[Bioperl-l] writing PDB format from BioPerl

Kris Boulez Kris.Boulez@algonomics.com
Fri, 11 Jan 2002 11:07:23 +0100


Quoting Ed Green (ed@compbio.berkeley.edu):
> 
> What I have in mind is a method (perhaps called getSecStr) for Structure 
> objects which will take 'DSSP' or 'STRIDE' as a parameter.  The indicated 
> executable will be invoked with proper pdb input.  The results will be 
> parsed.  These results, rather than being encapsulated in an object as 
> they are now, will just add information to the existing Structure object 
> at the level of Residue.  This would require additional Residue fields for 
> secondary structure, exposed surface area, and any other information you 
> want to hang on to from DSSP/STRIDE.  I guess what I'm describing is 
> letting go of STRIDE and DSSP as separate objects and just folding their 
> functionality into Structure objects.
> 
This was also my idea.

> The only problem with this design is that often I'm not interested in any 
> structural feature except secondary structure information.  In this case 
> the only purpose of having a Structure object would be to call the 
> getSecStr method on it.  That's fine, except that creating a Structure 
> object parses the pdb file, then getSecStr communicates with STRIDE/DSSP 
> through a pdb which it writes back out.  Then, the only purposes of 
> parsing the pdb file is to write the pdb file back out.  I understand that 
> this very thing happens with Seq objects, but parsing and writing sequence 
> files doesn't involve nearly as much overhead as parsing and writing 
> structure files.  
> 
Do I see it correct when I say these are the steps you want to take

a) run STRIDE/DSSP on pdb_file. Produces output file (stride.out)

b) read in pdb_file and stride.out, giving you Structure object with
   additional residue fields

c) do something on Structure object

I think there is a seperate design pattern for running an external
application in BioPerl (look under Bio::Tools::Run). This would do a)

Adding the STRIDE output to the Structure object (step b) can then be
done from a new Bio::Structure::IO::stride object (or from SearchIO ?).
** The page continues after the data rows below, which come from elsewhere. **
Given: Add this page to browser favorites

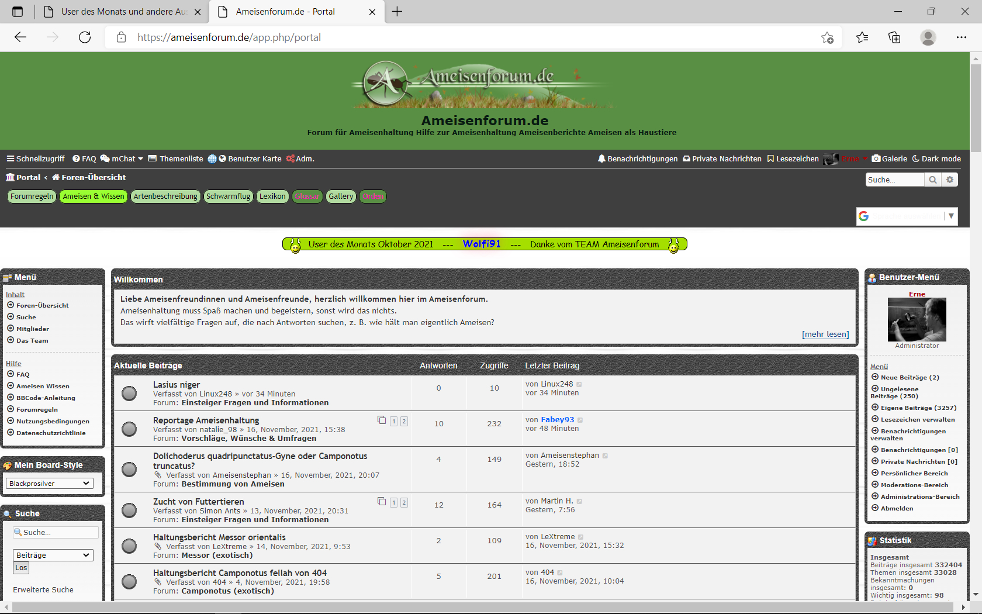Looking at the screenshot, I should tap(827, 37).
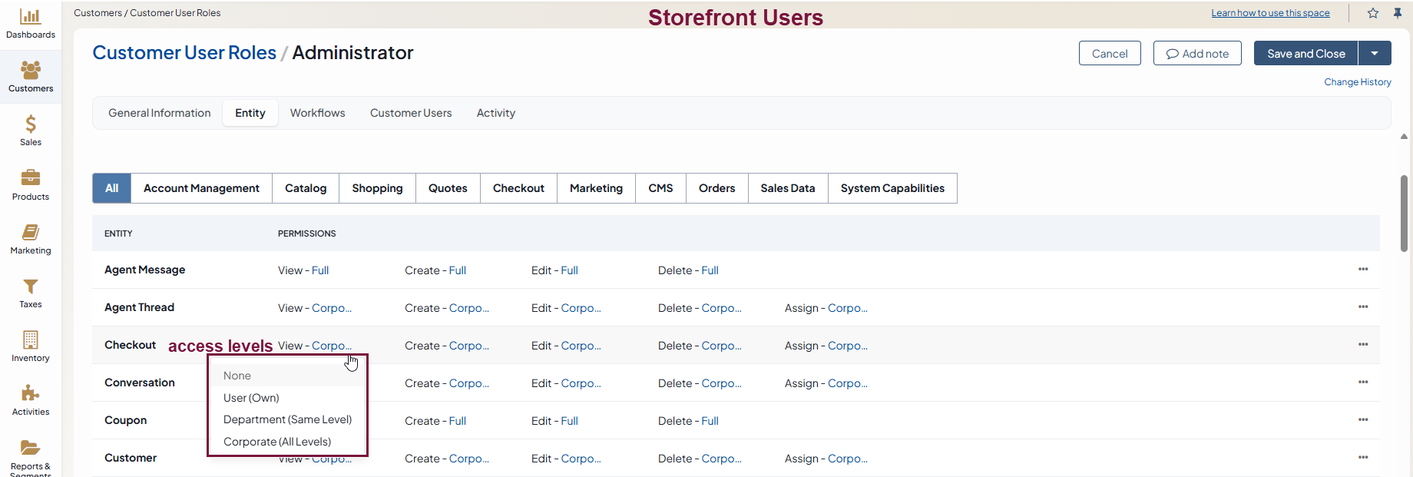
Task: Switch to the Workflows tab
Action: [x=317, y=113]
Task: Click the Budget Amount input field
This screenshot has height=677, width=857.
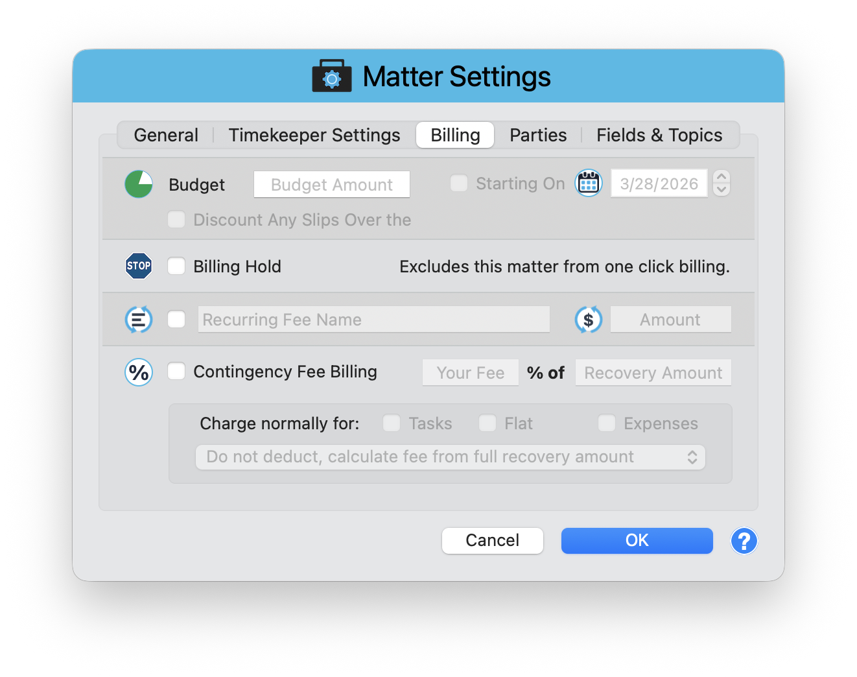Action: [x=331, y=184]
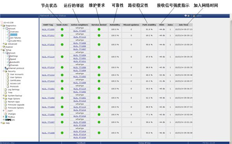Click the Path stability column header

tap(149, 25)
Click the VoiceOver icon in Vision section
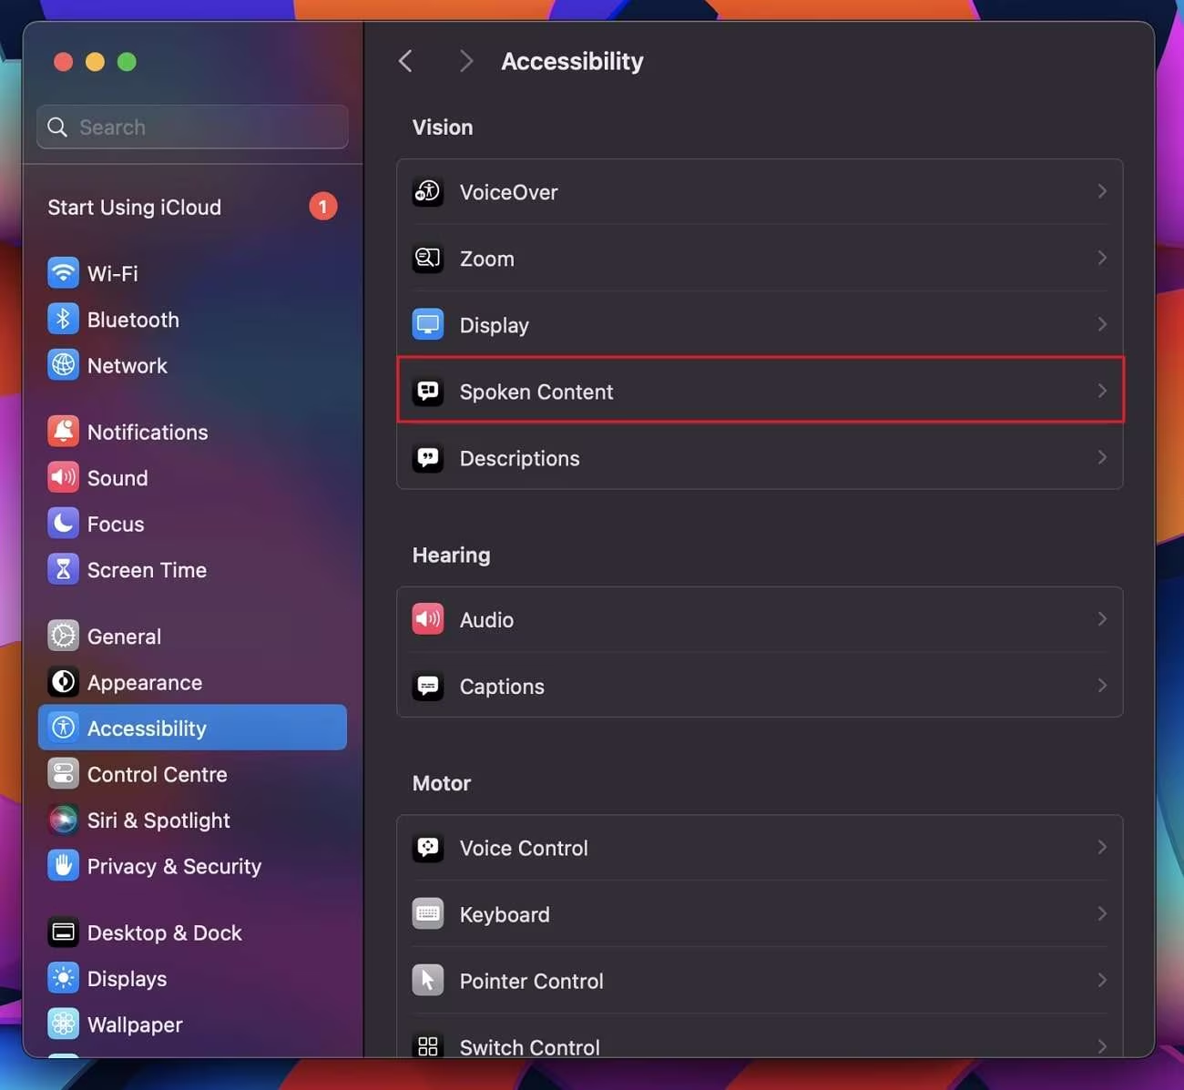Screen dimensions: 1184x1090 [427, 191]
> It would be faster (and less  error prone) if there could be a switch 
> when invoking new Structures, which just associates a pdb file with the 
> object and delays the parsing until some method is invoked which requires 
> parsing or until the user requests the full structure object.  Then 
> getSecStr or any other future method which does an analysis on a structure and 
> requires a pdb file as input could just be passed the pdb file directly.
> 

The BioPerl IO system is stream based and it all or nothing. Whence you
call next_structure() it has to go to the end.
I do agree that parsing every header line can get slow and looking at a
method for specifying which lines to parse and which not might be
something to look into.

Kris,